Task brief » Of the lines in the data below, write out exactly those from the one holding "Change quality from" through the one holding "Task: Click the red", both included.

Pixel coordinate grounding data:
——
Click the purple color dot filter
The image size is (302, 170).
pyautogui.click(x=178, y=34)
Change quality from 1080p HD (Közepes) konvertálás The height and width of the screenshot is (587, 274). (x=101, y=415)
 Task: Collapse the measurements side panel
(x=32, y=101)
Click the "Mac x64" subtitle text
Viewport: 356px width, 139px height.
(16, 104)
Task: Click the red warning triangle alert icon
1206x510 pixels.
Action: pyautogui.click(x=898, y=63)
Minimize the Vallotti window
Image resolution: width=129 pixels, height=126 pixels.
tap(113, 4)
——
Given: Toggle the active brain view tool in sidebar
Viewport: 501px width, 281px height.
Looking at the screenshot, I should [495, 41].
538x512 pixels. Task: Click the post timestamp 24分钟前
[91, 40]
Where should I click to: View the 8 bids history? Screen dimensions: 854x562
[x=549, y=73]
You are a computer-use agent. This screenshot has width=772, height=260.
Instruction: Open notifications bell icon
——
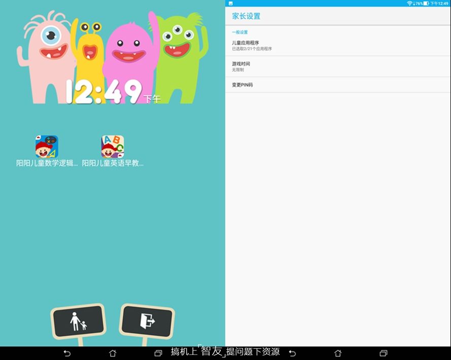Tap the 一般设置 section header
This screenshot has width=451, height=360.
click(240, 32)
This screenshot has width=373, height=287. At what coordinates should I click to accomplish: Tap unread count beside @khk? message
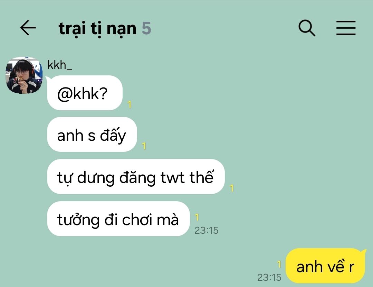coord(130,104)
——
Answer for the task »
Change quality from 1080p HD (Közepes) konvertálás The height and width of the screenshot is (587, 274). (x=101, y=415)
 Task: Collapse the measurements side panel
(x=32, y=101)
Click the "Mac x64" subtitle text
Viewport: 356px width, 139px height.
(16, 104)
Task: Click the red warning triangle alert icon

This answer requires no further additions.